= Europe by Satellite =

European television information service

The European Broadcasting Service (EBS) (formerly Europe by Satellite) is the TV information service of the European Union which includes 2 TV channels: EBS and EBS+. Managed by the European Commission, it broadcasts images coming from all EU Institutions like the European Parliament, the European Council, the European Central Bank, the European Committee of the Regions, and the European Court of Justice.

The EBS was launched in 1995 with the purpose of providing TV, radio stations and other news services with live pictures and sounds coming from the EU, in all official EU languages. The programming consists of a mix of live events, stock shots, edited programmes and video clips on EU subjects produced by various EU Institutions and Directorates. EbS delivers a unique archive on the history of the EU. All the material from EBS and its archive may be used free of charge for EU-related information and educational purposes.

==Satellite footprint==
EBS service is available via unencrypted satellite signals and the services are on Eutelsat 9B. The satellite footprint covers all Europe, North Africa, the Middle East, and Asia. More details here

==Audiovisual Portal==
EBS service is also available online, on the Audiovisual Portal managed by the European Commission where the schedule of both channels is available for streaming and download purposes. Download functionalities offer several file formats: MP3 for audio files, MP4 h264 broadcast quality and MPEG4 web quality for the video files. In addition, the video embed code is also available for the user.

### Exercise requirements
a) Name every EU institution that the Europe by Satellite passage lists as a source of the images the service broadcasts.
b) Rewrite the Europe by Satellite paragraph beginning "The EBS was launched in 1995" as a bulleted list that keeps its main facts.

### The data
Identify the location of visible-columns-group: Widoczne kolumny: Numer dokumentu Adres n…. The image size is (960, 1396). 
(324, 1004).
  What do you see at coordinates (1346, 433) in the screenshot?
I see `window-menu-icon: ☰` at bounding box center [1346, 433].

### Answers to the exercises
a)
- European Parliament
- European Council
- European Central Bank
- European Committee of the Regions
- European Court of Justice

b)
- Launched in 1995.
- Purpose: to supply TV, radio stations and other news services with live pictures and sounds from the EU in all official EU languages.
- Programming: live events, stock shots, edited programmes and video clips on EU subjects, produced by various EU Institutions and Directorates.
- Offers a unique archive on the history of the EU.
- All material and archive content is free to use for EU-related information and educational purposes.